Laura Erickson's For the Birds

Thursday, May 14, 2020

Spring Update

Clay-colored Sparrow
One of my Clay-colored Sparrows last week. 
My backyard was a happenin’ place from mid-April through last week. With the cold weather, many birds moved elsewhere—probably closer to the lake or even backtracking a bit—and few new ones have flown in to replace them.

I had my first oriole on Friday, the ninth. He stuck around all day, coming to my oriole feeder for jelly, sugar water, and oranges, and to a hummingbird feeder, but next day he was gone. I’ve heard a distant Brown Thrasher a couple of mornings, too, and finally saw on on Wednesday the 13th, singing away in my neighbor’s yard. I had a lovely Rose-breasted Grosbeak on Tuesday the twelfth, but just for a while in the morning. 

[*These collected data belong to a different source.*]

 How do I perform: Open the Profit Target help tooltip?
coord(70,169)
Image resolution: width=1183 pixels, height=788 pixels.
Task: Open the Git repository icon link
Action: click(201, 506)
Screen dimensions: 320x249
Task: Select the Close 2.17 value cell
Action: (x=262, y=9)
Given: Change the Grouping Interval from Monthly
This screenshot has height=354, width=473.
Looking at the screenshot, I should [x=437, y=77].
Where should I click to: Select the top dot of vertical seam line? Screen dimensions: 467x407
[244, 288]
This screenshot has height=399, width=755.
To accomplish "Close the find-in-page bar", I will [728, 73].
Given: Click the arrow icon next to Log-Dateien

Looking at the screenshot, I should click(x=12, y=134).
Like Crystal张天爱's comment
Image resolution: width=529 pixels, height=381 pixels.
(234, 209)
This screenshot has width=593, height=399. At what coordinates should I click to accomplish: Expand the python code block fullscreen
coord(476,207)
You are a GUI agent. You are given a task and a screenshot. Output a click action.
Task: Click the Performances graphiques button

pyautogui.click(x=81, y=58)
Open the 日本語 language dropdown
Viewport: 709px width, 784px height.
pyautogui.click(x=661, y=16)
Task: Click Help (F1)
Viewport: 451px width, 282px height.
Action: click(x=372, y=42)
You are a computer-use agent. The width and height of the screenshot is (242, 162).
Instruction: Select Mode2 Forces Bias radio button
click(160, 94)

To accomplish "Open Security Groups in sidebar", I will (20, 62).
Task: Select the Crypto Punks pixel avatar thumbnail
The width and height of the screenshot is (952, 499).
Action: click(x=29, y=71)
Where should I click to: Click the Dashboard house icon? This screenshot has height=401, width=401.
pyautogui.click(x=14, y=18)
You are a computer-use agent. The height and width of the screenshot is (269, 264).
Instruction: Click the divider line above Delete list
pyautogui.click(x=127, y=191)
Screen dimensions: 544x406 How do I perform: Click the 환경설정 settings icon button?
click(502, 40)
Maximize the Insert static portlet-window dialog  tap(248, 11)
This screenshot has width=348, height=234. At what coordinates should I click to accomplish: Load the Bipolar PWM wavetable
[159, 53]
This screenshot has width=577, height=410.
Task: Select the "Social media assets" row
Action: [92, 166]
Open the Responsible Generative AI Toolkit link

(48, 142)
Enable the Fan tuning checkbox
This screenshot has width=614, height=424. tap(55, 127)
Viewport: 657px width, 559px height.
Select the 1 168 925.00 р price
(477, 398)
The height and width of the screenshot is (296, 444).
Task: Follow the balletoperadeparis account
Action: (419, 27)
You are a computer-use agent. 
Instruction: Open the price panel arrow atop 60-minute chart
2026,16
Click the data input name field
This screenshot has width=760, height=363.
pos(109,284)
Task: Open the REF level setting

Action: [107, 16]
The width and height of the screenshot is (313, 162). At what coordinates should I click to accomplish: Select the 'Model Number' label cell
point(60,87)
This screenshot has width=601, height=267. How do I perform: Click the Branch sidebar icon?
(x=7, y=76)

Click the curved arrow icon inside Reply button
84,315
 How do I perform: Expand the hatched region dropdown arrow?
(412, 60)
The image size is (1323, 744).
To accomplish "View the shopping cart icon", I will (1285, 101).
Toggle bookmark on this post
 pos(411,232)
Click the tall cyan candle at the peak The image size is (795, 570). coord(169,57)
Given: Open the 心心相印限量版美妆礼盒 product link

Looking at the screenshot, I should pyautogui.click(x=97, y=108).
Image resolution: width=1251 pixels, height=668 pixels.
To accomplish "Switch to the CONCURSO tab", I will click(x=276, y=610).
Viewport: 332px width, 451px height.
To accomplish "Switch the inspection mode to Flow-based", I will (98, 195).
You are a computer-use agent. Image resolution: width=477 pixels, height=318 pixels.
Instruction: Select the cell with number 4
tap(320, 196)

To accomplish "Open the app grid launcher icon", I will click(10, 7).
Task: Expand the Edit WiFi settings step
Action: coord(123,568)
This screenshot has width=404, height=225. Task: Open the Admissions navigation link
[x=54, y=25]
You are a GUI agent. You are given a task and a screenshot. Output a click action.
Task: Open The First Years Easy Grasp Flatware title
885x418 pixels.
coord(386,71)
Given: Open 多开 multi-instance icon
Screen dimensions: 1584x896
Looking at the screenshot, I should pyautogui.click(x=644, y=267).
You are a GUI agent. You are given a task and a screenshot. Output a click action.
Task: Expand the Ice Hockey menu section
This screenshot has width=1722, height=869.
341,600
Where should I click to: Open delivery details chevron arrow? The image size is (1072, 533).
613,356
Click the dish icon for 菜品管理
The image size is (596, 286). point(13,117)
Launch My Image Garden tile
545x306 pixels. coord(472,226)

I’ve not had all very many sparrows this year, and didn’t start recording the dawn chorus until April 29, so I didn’t get any beautiful Fox Sparrow songs, but White-crowned Sparrows were singing up a storm for a few days last week, and a couple of Clay-colored Sparrows spiced things up too. South winds carried a bunch of birds close to the lake, but no one new showed up on Wednesday the 13th—it was the second day in May that I didn’t see a single new bird for the year. 

Canada Goose
Baby geese always stay with their parents. 
Here in Duluth, migration hadn’t progressed far before the very cold weather set in, so I don’t think we lost many birds—they’re just late—but people further south and east did already have warblers and hummingbirds before they got heavy frosts and even snow. The saddest story I heard was in an email from New Hampshire saying:
I have a pair of Canadian Geese who hatched 5-6 goslings. Then the temps dropped to 28° for 2 nights, and it snowed 6". I have seen the parent geese, but NO goslings, since. They honk and swim past my pond frontage. Do you think the goslings survived?   
Tragically, after baby geese hatch, they absolutely, 100 percent of the time, stay with their parents. So they must have died.

American Robin
This robin nest was right outside my Ithaca apartment in 2009.
A scary email from Randi, in Excelsior, Minnesota, came on May 12:
I have been watching a nest of robins right outside my back door. They have been active in feeding their chicks. But today, just this evening I noticed a pile of feathers in the yard. They appear to be Robin feathers. And I have not seen any activity on the nest. My son checked and the chicks are still alive. Is there anything I can do?  Tonight will get too cold for them to survive. Is this just nature? Or is there something I can do?   
She wrote a bit later: 
I feel horrible about this. I keep watching and hoping I’m wrong.  But when I come out, I see neither male or female but the chicks are reaching up out of the nest for food when they hear me.  
The wildlife rehabilitation center in Roseville was already closed for the day, so she was going to bring in the babies before dark to keep them warm and deliver them to the center in the morning, but then she wrote:
We brought the nest in - safe in a small cardboard box with holes.  Two of the four nestlings seemed ok.  Set part of it on a heating pad on the counter on low.  I turned out the lights and watched the spot that we took the nest from and after about 20 min., a bird returned.  We immediately returned the nest, But not before I noticed all four open mouths - and the bird returned again.  I’m leaving it there for the night.  Outside.   
She added:
Thank you for responding.  It’s such a small little catastrophe when compared to the larger scope of things.  But for some reason, it really got to me.  I was rooting for her and we were getting used to each other.  Silly stupid bird!  Made me tear up!   
When we consider all the problems facing the world today, this really was a small little catastrophe, but nevertheless, it was a catastrophe, and a big one to those robins. We lose a chunk of our own humanity when we can’t feel compassion and empathy for hungry baby birds or for an adult robin when it loses its mate and must raise the young on its own. So many of us are being overwhelmed with losses right now that a happy ending was exactly what I needed. So I found myself invested in this little family, too, and felt very happy in the morning when Randi wrote again:
I went out when it was finally light enough.  There is a robin on the nest.  I just watched it pulverize a big fat worm for the chicks and fly it back to the nest.   
That’s exactly the way scary bird stories should end, especially during scary times. Stay safe and well, dear reader.